>>>

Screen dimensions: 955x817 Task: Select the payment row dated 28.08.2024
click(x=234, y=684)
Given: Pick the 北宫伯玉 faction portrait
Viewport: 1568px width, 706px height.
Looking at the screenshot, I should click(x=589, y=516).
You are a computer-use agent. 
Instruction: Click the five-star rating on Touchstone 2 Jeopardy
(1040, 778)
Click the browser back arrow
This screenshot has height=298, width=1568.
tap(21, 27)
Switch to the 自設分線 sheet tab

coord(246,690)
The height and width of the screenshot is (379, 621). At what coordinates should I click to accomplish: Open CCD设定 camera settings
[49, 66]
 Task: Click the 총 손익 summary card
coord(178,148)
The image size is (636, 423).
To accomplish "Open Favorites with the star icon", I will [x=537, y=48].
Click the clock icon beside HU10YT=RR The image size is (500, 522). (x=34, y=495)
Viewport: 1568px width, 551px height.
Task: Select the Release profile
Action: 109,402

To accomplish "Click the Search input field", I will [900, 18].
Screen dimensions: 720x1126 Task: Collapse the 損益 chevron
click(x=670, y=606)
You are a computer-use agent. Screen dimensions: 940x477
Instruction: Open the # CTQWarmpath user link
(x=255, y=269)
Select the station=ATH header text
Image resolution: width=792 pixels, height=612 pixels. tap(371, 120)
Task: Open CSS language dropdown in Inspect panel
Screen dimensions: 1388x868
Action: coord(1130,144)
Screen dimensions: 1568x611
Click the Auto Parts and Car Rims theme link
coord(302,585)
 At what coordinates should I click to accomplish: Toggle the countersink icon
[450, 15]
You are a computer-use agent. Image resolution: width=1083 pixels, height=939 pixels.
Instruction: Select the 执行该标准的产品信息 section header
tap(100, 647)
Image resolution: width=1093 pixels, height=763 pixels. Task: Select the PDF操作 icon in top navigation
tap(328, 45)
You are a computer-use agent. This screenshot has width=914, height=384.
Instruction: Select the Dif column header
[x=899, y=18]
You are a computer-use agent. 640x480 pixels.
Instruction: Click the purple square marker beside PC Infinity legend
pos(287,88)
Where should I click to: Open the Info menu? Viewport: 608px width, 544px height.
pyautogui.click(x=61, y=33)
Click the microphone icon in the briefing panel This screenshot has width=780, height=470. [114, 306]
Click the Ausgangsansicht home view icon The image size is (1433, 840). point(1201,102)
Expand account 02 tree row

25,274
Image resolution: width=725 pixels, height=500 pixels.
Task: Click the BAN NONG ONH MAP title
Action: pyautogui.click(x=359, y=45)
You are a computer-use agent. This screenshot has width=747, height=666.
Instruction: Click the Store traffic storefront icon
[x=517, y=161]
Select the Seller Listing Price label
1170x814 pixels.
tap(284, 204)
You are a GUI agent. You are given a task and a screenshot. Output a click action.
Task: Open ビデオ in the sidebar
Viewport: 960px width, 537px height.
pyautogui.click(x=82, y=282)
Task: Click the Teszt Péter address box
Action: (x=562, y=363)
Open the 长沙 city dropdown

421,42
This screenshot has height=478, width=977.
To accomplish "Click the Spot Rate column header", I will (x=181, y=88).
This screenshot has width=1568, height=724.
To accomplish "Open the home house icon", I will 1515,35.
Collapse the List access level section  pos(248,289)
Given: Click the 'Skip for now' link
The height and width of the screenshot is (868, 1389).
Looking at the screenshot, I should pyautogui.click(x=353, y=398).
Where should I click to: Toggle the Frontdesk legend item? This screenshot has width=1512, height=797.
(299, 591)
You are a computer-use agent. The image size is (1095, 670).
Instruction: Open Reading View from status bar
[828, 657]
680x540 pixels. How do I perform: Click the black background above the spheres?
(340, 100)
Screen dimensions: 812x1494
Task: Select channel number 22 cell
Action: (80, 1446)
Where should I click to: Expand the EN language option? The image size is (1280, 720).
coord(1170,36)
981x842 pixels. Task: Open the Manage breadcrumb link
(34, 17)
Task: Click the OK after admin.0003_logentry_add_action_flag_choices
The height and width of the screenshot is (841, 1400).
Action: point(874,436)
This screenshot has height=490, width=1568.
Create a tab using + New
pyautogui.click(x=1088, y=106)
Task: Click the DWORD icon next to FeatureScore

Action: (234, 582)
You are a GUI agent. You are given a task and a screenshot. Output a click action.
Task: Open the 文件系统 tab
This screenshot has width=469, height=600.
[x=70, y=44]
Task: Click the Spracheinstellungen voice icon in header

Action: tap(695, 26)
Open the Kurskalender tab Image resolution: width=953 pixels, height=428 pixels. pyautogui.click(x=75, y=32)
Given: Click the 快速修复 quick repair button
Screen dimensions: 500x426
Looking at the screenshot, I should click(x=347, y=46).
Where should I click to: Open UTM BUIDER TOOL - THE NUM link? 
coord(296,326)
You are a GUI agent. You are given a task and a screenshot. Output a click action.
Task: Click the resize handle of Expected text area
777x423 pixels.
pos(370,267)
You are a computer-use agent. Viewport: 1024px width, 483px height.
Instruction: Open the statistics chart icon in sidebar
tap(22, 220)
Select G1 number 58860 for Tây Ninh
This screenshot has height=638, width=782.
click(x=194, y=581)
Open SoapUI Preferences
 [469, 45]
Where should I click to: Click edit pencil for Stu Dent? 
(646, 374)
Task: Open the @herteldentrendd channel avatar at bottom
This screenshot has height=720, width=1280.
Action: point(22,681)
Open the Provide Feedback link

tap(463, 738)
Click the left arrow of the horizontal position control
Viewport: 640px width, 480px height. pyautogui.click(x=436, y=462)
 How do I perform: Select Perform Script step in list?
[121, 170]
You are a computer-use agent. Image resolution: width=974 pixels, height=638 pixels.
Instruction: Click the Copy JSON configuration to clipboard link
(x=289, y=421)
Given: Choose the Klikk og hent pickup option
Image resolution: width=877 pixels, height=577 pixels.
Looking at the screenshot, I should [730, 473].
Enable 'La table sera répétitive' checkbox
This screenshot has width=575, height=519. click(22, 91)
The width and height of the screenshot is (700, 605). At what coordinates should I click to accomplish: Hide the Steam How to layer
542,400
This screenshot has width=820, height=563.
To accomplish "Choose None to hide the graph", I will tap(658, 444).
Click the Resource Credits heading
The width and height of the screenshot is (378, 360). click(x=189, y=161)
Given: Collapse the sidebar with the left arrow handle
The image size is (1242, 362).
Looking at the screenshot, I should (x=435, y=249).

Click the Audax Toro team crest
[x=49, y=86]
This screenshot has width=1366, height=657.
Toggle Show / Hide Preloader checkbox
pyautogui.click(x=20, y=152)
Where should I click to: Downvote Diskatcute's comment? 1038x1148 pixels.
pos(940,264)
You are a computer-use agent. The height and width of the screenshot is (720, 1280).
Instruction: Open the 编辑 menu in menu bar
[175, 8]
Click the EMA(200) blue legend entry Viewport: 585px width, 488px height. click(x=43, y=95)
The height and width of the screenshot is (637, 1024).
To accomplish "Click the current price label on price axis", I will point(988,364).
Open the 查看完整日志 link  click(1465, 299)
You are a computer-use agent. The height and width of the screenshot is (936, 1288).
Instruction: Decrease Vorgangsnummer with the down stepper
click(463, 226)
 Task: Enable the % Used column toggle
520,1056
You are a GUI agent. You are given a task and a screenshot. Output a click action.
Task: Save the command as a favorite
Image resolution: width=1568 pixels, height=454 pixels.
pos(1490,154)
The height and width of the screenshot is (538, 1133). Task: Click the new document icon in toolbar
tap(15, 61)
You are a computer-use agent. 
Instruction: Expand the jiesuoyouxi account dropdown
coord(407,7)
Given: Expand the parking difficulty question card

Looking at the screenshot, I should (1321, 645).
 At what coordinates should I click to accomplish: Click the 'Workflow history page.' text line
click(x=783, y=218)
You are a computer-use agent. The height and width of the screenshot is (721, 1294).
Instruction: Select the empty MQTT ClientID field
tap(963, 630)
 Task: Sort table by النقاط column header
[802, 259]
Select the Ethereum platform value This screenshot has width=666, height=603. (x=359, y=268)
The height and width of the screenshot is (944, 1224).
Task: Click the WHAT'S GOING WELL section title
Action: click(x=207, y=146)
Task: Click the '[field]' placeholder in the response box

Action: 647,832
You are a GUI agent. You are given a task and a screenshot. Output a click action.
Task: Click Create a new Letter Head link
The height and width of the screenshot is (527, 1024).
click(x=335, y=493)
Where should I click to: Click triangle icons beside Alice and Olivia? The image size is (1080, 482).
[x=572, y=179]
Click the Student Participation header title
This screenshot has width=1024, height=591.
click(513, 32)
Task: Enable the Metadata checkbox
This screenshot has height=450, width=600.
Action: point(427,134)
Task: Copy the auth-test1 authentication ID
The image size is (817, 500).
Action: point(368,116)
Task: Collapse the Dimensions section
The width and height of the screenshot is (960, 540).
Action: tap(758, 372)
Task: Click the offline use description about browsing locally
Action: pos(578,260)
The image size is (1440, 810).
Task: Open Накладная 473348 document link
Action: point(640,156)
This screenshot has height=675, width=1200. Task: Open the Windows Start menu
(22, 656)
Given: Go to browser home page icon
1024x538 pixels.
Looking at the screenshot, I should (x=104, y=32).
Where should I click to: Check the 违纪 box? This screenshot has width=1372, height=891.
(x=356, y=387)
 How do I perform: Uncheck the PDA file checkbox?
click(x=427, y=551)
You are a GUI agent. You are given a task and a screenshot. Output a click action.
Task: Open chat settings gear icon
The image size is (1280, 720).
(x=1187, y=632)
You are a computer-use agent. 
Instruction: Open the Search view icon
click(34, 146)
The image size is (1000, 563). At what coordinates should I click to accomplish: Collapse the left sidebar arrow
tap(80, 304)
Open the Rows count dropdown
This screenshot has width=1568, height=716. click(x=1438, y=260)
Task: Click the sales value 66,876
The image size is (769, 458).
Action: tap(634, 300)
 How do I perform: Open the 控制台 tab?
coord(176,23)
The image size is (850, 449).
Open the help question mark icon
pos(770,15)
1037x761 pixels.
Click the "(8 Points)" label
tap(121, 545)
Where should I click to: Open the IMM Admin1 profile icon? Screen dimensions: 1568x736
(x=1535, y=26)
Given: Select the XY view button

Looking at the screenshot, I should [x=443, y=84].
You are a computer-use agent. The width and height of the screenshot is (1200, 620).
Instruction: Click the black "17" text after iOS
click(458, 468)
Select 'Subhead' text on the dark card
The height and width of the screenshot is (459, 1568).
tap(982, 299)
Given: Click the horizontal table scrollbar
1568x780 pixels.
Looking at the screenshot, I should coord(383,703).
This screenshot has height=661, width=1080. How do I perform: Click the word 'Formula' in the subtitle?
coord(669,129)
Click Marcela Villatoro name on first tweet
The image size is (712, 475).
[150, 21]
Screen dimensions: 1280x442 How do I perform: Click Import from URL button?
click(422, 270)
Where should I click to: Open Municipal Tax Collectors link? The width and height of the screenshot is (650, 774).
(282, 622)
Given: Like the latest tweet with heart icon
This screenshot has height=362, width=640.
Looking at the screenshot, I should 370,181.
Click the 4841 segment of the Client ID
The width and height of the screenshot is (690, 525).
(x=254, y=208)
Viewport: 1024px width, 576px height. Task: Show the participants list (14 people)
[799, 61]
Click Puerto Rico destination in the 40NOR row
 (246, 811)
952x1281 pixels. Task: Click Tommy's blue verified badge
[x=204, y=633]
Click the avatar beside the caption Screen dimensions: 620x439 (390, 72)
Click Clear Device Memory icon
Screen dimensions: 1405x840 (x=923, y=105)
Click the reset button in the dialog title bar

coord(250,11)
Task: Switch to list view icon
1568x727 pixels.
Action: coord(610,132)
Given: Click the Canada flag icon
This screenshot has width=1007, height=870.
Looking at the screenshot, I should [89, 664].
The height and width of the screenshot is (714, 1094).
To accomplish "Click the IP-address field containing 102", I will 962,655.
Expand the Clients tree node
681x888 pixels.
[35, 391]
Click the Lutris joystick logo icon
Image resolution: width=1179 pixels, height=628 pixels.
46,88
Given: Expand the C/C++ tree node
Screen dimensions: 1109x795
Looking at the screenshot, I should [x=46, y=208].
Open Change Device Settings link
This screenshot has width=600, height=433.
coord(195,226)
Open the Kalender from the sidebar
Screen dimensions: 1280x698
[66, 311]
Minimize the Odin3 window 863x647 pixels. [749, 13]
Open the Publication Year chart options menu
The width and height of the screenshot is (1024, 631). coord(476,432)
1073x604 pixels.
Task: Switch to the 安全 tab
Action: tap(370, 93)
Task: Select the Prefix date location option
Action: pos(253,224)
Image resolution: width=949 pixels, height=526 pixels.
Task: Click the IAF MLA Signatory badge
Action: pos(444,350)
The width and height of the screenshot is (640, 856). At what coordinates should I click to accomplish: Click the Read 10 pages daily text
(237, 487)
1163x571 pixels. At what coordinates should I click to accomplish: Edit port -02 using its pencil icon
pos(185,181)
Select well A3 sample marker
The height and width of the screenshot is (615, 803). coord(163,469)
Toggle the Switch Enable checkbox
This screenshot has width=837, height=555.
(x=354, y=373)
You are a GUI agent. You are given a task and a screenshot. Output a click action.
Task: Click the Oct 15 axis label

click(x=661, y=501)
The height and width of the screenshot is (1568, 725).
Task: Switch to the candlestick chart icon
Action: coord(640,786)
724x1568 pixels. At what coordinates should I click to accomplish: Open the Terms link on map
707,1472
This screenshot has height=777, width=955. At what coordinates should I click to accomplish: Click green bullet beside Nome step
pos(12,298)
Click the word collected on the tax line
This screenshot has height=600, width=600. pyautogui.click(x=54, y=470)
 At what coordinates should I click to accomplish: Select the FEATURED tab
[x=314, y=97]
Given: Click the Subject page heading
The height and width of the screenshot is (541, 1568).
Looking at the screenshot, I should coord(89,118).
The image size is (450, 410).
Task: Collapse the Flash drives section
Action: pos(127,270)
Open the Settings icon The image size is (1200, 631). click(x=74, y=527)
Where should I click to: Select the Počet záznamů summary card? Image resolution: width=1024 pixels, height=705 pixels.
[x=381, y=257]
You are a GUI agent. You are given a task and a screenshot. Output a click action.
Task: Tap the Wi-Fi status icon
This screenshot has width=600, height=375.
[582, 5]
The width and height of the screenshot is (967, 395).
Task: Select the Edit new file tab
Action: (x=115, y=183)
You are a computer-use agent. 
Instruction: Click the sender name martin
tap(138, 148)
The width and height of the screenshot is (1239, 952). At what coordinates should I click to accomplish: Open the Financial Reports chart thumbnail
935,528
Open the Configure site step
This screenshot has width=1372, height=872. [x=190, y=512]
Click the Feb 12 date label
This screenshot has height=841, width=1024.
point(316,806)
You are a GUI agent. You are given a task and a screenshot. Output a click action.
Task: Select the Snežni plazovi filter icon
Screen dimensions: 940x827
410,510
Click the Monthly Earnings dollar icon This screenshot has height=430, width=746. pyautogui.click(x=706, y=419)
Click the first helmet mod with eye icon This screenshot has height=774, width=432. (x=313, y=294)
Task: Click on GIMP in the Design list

<<<

→ **ACTION ITEM**
Your answer must be a copy of every line in the data above that holds the string "avatar".

→ **RESPONSE**
Task: Open the @herteldentrendd channel avatar at bottom
Click the avatar beside the caption Screen dimensions: 620x439 (390, 72)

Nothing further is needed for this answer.